■ PROBLEM
What you return must be every line from the beginning of the data through the line holding "Task: Open 询价评估 in the breadcrumb", unchanged.

■ RECORDS TO USE
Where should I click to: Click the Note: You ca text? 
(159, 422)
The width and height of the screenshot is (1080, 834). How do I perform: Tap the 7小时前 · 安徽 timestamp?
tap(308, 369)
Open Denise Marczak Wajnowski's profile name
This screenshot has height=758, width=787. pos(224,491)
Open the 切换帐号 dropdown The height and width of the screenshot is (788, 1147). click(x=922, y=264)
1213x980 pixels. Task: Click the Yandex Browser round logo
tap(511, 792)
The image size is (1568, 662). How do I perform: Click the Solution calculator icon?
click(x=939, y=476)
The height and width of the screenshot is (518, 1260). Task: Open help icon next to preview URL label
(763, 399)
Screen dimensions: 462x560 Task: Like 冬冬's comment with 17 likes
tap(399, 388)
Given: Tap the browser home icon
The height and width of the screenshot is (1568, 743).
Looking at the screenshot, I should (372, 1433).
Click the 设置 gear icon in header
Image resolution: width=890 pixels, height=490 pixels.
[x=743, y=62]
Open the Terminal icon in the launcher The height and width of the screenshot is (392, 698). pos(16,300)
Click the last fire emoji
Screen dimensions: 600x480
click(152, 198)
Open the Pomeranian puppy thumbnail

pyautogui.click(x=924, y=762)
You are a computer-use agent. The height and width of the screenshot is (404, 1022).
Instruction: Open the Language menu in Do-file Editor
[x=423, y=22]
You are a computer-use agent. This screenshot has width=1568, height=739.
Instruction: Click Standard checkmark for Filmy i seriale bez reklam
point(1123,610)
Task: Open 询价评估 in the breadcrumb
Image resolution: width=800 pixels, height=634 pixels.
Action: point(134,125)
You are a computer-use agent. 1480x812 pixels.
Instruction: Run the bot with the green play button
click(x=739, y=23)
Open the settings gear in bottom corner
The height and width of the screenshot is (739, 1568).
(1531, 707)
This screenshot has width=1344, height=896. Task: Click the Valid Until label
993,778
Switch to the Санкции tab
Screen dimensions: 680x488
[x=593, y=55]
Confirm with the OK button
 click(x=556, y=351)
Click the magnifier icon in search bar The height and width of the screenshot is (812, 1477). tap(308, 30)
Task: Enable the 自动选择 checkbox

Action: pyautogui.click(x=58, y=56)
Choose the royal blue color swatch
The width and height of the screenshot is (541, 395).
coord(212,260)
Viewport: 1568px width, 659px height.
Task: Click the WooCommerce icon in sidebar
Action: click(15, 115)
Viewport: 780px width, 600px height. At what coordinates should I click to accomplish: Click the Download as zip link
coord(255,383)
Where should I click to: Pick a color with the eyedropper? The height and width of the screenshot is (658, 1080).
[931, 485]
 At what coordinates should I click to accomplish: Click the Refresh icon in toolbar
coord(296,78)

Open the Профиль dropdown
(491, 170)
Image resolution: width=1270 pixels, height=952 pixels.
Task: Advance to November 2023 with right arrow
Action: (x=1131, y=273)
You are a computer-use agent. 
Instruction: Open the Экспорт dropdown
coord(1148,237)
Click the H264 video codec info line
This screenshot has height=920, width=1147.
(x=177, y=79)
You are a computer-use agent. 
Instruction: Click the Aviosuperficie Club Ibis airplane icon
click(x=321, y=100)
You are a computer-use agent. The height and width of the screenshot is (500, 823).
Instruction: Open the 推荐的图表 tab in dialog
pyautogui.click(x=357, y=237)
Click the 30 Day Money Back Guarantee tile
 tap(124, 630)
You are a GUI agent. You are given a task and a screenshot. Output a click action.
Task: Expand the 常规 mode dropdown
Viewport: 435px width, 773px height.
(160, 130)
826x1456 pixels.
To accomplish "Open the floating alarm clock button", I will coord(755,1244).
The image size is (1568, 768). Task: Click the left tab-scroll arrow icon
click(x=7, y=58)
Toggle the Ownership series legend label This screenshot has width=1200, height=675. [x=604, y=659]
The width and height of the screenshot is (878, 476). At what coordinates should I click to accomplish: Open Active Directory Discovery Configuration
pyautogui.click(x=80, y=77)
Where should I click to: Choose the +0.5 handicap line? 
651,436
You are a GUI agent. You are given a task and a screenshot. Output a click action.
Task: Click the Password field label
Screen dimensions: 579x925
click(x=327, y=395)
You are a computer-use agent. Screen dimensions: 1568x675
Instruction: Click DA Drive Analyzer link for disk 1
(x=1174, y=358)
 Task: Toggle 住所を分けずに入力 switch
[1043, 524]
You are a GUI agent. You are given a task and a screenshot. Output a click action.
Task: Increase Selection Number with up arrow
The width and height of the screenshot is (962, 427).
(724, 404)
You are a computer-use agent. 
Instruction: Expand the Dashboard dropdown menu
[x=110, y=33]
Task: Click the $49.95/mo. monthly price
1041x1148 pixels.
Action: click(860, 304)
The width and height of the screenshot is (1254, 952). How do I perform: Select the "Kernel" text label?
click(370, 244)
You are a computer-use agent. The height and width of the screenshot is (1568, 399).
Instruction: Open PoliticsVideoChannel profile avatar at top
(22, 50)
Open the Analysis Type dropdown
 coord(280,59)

■ TASK SOLUTION
Where should I click to: Click the Note: You ca text? 
(159, 422)
The width and height of the screenshot is (1080, 834). How do I perform: Tap the 7小时前 · 安徽 timestamp?
tap(308, 369)
Open Denise Marczak Wajnowski's profile name
This screenshot has height=758, width=787. pos(224,491)
Open the 切换帐号 dropdown The height and width of the screenshot is (788, 1147). click(x=922, y=264)
1213x980 pixels. Task: Click the Yandex Browser round logo
tap(511, 792)
The image size is (1568, 662). How do I perform: Click the Solution calculator icon?
click(x=939, y=476)
The height and width of the screenshot is (518, 1260). Task: Open help icon next to preview URL label
(763, 399)
Screen dimensions: 462x560 Task: Like 冬冬's comment with 17 likes
tap(399, 388)
Given: Tap the browser home icon
The height and width of the screenshot is (1568, 743).
Looking at the screenshot, I should (372, 1433).
Click the 设置 gear icon in header
Image resolution: width=890 pixels, height=490 pixels.
[x=743, y=62]
Open the Terminal icon in the launcher The height and width of the screenshot is (392, 698). pos(16,300)
Click the last fire emoji
Screen dimensions: 600x480
click(152, 198)
Open the Pomeranian puppy thumbnail

pyautogui.click(x=924, y=762)
You are a computer-use agent. The height and width of the screenshot is (404, 1022).
Instruction: Open the Language menu in Do-file Editor
[x=423, y=22]
You are a computer-use agent. This screenshot has width=1568, height=739.
Instruction: Click Standard checkmark for Filmy i seriale bez reklam
point(1123,610)
Task: Open 询价评估 in the breadcrumb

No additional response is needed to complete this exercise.